Wiseman (1987) menyebutkan tiga aspek yang perlu dikaji dalam melihat apakah
pemerintahan perlu terlibat dalam masalah pembiayaan pendidikan adalah
kebutuhan dan ketersediaan pendidikan terkait dengan sektor pendidikan dapat
dianggap sebagai salah satu alat perdagangan dan kebutuhan akan investasi dalam
sumber daya manusia/human capital ; Pembiayaan pendidikan terkait dengan hak
orang tua dan murid untuk memilih menyekolahkan anaknya ke pendidikan yang akan
berdampak pada social benefit secara keseluruhan; Pengaruh faktor politik dan
ekonomi terhadap sektor pendidikan.
Dalam
Undang-Undang Nomor 20 Tahun 2003 tentang Sistem Pendidikan Nasional disebutkan
beberapa peran yang dapat dilakukan oleh masyarakat, pemerintah pusat dan
pemerintah daerah dalam penyelenggaraan pendidikan, diantaranya adalah:
1. Hak dan Kewajiban Masyarakat
Pada
pasal 8 dan 9 UUSPN disebutkan bahwa masyarakat berhak untuk berperanserta
dalam perencanaan, pelaksanaan, pengawasaan, dan evaluasi program pendidikan.
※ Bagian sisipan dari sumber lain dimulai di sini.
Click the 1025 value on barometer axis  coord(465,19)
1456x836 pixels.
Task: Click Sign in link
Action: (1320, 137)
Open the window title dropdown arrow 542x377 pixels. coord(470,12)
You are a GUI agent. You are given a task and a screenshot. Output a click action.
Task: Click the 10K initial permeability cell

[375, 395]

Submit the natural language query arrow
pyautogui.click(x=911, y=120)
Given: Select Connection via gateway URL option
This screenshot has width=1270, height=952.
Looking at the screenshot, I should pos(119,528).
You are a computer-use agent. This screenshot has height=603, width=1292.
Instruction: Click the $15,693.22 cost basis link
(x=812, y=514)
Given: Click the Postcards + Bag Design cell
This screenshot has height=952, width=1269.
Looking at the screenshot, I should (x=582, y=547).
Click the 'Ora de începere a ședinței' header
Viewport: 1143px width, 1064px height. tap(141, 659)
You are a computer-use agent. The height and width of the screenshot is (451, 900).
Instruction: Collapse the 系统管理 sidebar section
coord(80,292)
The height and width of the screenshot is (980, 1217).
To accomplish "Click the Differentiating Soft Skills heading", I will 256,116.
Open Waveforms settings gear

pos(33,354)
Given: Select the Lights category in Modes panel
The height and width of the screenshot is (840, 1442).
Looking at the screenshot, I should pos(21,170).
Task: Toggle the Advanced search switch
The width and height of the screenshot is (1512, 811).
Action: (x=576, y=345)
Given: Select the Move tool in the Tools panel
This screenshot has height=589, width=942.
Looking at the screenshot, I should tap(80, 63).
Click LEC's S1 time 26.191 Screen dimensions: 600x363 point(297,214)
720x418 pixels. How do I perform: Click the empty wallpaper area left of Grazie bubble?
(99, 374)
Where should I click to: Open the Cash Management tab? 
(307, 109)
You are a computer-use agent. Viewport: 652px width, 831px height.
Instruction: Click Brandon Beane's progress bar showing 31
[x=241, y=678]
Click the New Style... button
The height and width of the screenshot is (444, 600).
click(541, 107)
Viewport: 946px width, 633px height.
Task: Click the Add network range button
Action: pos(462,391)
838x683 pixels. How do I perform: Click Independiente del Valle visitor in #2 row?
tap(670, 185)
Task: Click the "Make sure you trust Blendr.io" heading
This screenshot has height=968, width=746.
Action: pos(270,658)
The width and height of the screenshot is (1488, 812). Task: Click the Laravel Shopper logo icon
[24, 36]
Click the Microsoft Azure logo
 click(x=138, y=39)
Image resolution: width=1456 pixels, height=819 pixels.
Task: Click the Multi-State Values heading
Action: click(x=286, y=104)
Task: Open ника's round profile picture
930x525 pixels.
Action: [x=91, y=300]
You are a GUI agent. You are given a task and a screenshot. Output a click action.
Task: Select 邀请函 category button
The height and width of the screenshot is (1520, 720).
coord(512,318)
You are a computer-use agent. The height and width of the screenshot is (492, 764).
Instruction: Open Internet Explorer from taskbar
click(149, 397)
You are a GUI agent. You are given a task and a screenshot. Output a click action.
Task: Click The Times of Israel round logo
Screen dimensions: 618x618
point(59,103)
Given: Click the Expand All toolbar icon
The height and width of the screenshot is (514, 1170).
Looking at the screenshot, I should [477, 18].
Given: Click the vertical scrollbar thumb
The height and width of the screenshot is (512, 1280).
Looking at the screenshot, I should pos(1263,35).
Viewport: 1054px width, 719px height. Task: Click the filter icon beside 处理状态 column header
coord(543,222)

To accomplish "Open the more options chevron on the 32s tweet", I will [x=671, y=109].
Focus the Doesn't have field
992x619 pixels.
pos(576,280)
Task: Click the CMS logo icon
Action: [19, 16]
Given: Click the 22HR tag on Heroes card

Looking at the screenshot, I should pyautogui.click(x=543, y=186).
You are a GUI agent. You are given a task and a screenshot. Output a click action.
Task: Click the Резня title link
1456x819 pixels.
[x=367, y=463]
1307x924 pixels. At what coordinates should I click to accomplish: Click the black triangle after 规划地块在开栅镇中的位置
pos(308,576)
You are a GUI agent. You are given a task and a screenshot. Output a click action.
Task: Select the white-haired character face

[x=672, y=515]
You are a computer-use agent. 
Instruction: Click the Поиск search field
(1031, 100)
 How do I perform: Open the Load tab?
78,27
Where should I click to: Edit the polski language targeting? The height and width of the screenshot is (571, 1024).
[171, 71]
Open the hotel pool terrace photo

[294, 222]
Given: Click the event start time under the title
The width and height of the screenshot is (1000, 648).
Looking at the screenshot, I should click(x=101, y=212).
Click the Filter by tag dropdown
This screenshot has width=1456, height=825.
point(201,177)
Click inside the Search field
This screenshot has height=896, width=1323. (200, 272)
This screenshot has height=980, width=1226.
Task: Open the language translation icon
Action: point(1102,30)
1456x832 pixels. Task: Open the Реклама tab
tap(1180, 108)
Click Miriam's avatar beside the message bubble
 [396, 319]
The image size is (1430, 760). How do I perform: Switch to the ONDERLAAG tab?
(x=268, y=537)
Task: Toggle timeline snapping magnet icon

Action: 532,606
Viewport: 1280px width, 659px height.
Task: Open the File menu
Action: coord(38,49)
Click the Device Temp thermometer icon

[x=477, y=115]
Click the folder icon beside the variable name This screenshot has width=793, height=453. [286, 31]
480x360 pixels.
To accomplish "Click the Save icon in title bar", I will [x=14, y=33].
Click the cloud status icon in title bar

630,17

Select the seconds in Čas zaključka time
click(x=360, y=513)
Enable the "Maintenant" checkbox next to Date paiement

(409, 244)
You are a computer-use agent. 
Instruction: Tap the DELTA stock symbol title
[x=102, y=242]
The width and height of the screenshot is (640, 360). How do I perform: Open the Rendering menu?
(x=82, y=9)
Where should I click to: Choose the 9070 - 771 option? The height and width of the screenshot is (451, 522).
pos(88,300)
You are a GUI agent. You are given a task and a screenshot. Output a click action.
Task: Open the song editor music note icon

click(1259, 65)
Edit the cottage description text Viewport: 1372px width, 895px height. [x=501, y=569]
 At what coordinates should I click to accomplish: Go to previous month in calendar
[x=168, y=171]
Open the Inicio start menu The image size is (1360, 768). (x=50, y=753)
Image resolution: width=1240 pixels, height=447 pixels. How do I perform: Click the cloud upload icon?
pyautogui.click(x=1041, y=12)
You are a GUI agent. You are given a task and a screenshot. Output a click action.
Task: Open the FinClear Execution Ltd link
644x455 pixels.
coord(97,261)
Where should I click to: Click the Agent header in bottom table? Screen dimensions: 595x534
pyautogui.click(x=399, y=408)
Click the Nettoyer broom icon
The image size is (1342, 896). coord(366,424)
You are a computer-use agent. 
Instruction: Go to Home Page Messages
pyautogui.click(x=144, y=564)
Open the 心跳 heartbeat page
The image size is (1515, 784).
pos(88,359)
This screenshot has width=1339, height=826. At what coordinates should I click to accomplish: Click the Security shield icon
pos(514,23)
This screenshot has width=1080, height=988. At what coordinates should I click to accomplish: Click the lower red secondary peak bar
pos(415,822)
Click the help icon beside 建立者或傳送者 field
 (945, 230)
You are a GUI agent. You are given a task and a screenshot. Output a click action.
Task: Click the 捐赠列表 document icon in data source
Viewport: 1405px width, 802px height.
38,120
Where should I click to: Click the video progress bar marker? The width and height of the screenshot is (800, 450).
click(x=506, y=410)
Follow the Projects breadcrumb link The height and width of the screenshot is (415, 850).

Sedangkan pasal 9 menyebutkan bahwa masyarakat wajib memberikan dukungan sumber
daya dalam penyelenggaraan pendidikan.
2. Hak dan Kewajiban Pemerintah dan
Pemerintah Daerah
Pasal
10 UUSPN menyebutkan bahwa pemerintah dan pemerintah berhak mengarahkan,
membimbing, membantu dan mengawasi penyelenggaraan pendidikan sesuai dengan
peraturan perundangan yang berlaku. Sedangkan pada pasal 11 disebutkan bahwa
pemerintah dan pemerintah daerah:
a. Wajib memberikan layanan dan kemudahan,
serta menjamin terselenggaranya pendidikan yang bermutu bagi setiap warga
Negara tanpa diskriminasi.
b. Wajib menjamin tersedianya daya guna
dan terselenggaranya pendidikan bagi setiap warga yang berusia sampai dengan
lima belas tahun.
3. Tanggung Jawab Pendanaan. Pasal 46 UUSPN
menyebutkan bahwa:
a. Pendanan pendidikan memjadi tanggung
jawab bersama bersama antara pemerintah, pemerintah daerah dan masyarakat.
b. Pemerintah, pemerintah daerah, dan
masyarakat bertanggung jawab menyediakan anggaran pendidikan.
4. Sumber dan Pengelolaan Dana Pendidikan.
Pasal 47 UUSPN menyebutkan bahwa:
a. Sumber pendanaan pendidikan ditentukan
berdasarkan prinsip keadilan, kecukupan, dan berkelanjutan.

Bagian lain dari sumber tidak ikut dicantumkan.